**TASKS TO CARRY OUT**
1. In the paeony-growing article, for roughly how long have paeonies been cultivated in China?
2. Resume the paeony-growing article, picking up right after its final sentence.

**READING PASSAGE**

--- START ---

How To Grow A Profusion Of Paeonies
Nothing heralds a glorious summer to come quite like luscious paeonies
For sheer voluptuous exuberant blooms in early summer look no further than Paeonia; they only flower for a short time but are well worth the wait. They may only flower for a short period but they are very long-lived plants needing very little maintenance. There are about 33 species with the herbaceous varieties being native to western North America, Asia and the southern Mediterranean. The tree paeonies are a woody perennial, native to the mountainous regions of eastern China; requiring almost the same growing conditions as the herbaceous plants. As they have woody stems they remain above ground in winter, just losing their leaves, unlike their herbaceous relatives who lose all their foliage.
Paeonies have been cultivated in China for about 4,000 years and are still culturally significant. The root of the P. lactiflora has been used in traditional medicine in China, Japan and Korea for as long as it has been cultivated in these regions. Monks north of the Alps first cultivated them in monastery gardens in the early Middle Ages; in 1784 they were widely introduced into the rest of Europe, with an explosion of new varieties taking place in the 19th C. In the Middle Ages the root was used to cure nightmares, stomach ache, jaundice and lunacy, amongst many other ailments. It is currently the subject of medical research into its many healing properties. They were also planted to protect crops and drive away storms and evil spirits.
Paeonies in the herbaceous border at Sizergh Castle
Most of the plants offered for sale in garden centres are the herbaceous hybrids and the tree paeonies. They are completely hardy, needing a period of cold to flower at their best. If they are planted in a mixed herbaceous border their lack of flowers for most of the year is overcome by there being other areas of interest; the leaves provide autumn colour as most of them turn red. The herbaceous species can vary in height from 0.5 – 1.5m (20” – 5’) tall, whereas the tree paeonies can reach a height of 300cm (10’). Many of the herbaceous varieties are fragrant. They flower in late spring to early summer and come in a range of reds, pinks, yellow and white. They are ideal for anyone plagued by rabbits and deer as they are one of the few plants which they don’t like!

--- END ---

**COLLECTED DATA**
--- START ---

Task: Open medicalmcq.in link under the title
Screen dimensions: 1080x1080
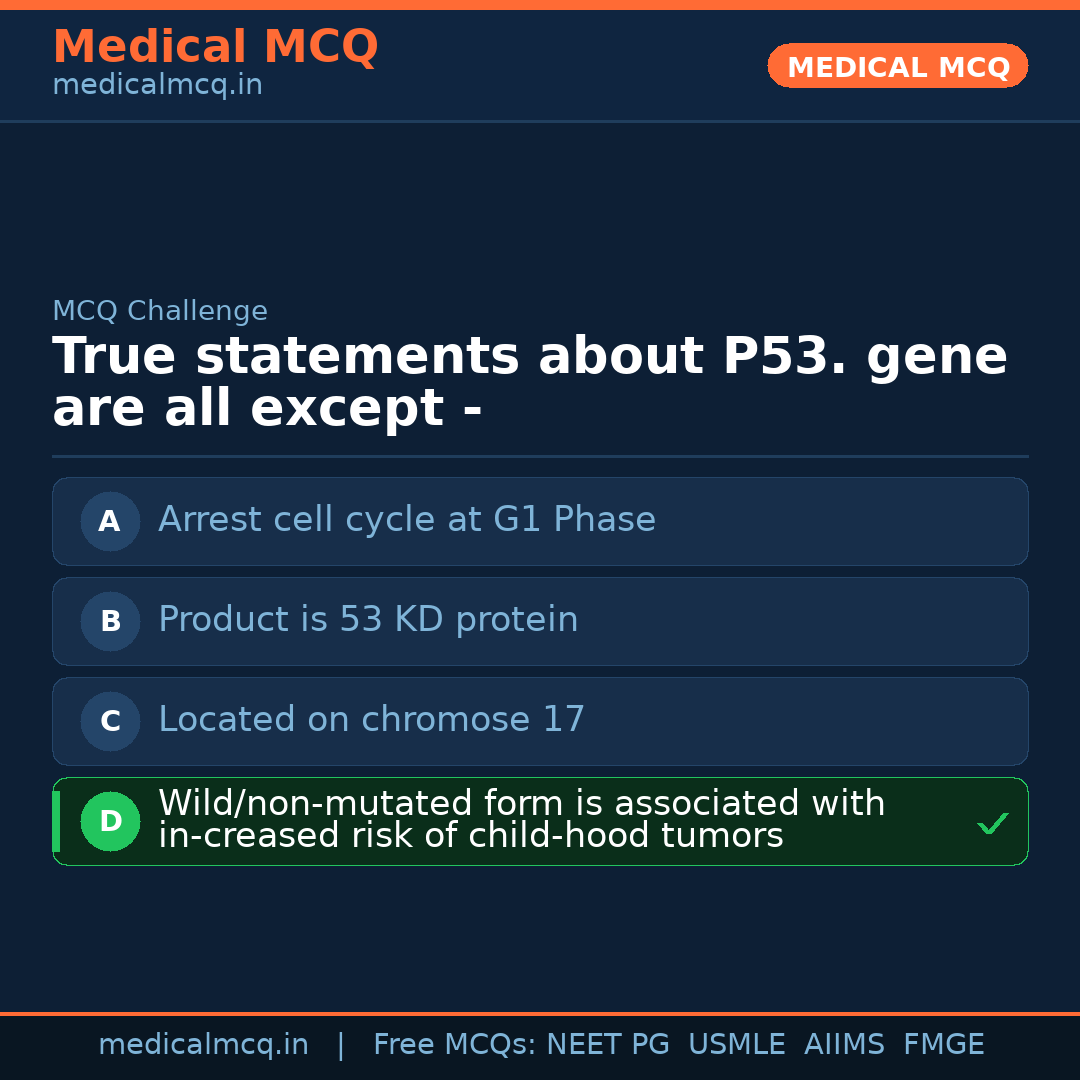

--- END ---

**ANSWERS TO THIS EXERCISE**
1. About 4,000 years.

2.
If you are growing them for cut flowers just allow one bud to form on each stem, cut off any side buds, this will result in one large bloom rather than a few small ones. Each bloom should last for 10 – 15 days if it is picked as soon as it starts to show some colour. Cut it in the morning or evening whilst the stem is full of water and place immediately into a bucket of water. Cut the stem diagonally across the bottom to ensure it has the maximum surface to take in water; the stem rests on the point on the bottom of the vase, if it is cut straight across there is a chance that the cut surface will rest on the bottom and won’t be able to take up water. To ensure as long a life as possible change the water every couple of days.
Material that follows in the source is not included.